* **Given exercise**
Give the material as a JSON list of strings, one string per line, with blank lines omitted.

* **Working data**
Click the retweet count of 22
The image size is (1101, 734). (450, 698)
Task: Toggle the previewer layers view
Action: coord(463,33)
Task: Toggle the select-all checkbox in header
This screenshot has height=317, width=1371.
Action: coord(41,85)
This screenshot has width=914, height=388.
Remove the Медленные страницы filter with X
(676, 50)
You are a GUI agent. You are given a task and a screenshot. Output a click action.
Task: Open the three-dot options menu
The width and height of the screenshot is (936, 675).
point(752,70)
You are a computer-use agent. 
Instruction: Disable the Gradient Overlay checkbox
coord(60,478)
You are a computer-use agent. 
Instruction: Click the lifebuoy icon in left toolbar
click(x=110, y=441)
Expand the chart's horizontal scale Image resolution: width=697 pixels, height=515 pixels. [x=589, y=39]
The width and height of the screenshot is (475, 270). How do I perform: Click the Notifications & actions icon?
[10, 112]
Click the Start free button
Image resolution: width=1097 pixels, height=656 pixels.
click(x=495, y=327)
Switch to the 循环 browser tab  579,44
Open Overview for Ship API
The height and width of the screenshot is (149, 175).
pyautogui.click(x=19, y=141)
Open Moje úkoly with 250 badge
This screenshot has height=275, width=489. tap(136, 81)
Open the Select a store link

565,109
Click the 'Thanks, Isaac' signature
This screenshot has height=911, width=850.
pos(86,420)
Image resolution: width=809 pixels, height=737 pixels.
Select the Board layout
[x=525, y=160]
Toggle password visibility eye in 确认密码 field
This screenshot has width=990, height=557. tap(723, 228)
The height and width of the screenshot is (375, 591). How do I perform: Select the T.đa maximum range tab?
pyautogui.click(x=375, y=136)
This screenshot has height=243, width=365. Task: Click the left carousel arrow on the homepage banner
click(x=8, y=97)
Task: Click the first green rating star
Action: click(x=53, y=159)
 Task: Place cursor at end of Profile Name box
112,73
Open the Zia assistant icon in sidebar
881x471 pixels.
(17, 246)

* **Full output**
[
  "Click the retweet count of 22",
  "The image size is (1101, 734). (450, 698)",
  "Task: Toggle the previewer layers view",
  "Action: coord(463,33)",
  "Task: Toggle the select-all checkbox in header",
  "This screenshot has height=317, width=1371.",
  "Action: coord(41,85)",
  "This screenshot has width=914, height=388.",
  "Remove the Медленные страницы filter with X",
  "(676, 50)",
  "You are a GUI agent. You are given a task and a screenshot. Output a click action.",
  "Task: Open the three-dot options menu",
  "The width and height of the screenshot is (936, 675).",
  "point(752,70)",
  "You are a computer-use agent. ",
  "Instruction: Disable the Gradient Overlay checkbox",
  "coord(60,478)",
  "You are a computer-use agent. ",
  "Instruction: Click the lifebuoy icon in left toolbar",
  "click(x=110, y=441)",
  "Expand the chart's horizontal scale Image resolution: width=697 pixels, height=515 pixels. [x=589, y=39]",
  "The width and height of the screenshot is (475, 270). How do I perform: Click the Notifications & actions icon?",
  "[10, 112]",
  "Click the Start free button",
  "Image resolution: width=1097 pixels, height=656 pixels.",
  "click(x=495, y=327)",
  "Switch to the 循环 browser tab  579,44",
  "Open Overview for Ship API",
  "The height and width of the screenshot is (149, 175).",
  "pyautogui.click(x=19, y=141)",
  "Open Moje úkoly with 250 badge",
  "This screenshot has height=275, width=489. tap(136, 81)",
  "Open the Select a store link",
  "565,109",
  "Click the 'Thanks, Isaac' signature",
  "This screenshot has height=911, width=850.",
  "pos(86,420)",
  "Image resolution: width=809 pixels, height=737 pixels.",
  "Select the Board layout",
  "[x=525, y=160]",
  "Toggle password visibility eye in 确认密码 field",
  "This screenshot has width=990, height=557. tap(723, 228)",
  "The height and width of the screenshot is (375, 591). How do I perform: Select the T.đa maximum range tab?",
  "pyautogui.click(x=375, y=136)",
  "This screenshot has height=243, width=365. Task: Click the left carousel arrow on the homepage banner",
  "click(x=8, y=97)",
  "Task: Click the first green rating star",
  "Action: click(x=53, y=159)",
  " Task: Place cursor at end of Profile Name box",
  "112,73",
  "Open the Zia assistant icon in sidebar",
  "881x471 pixels.",
  "(17, 246)"
]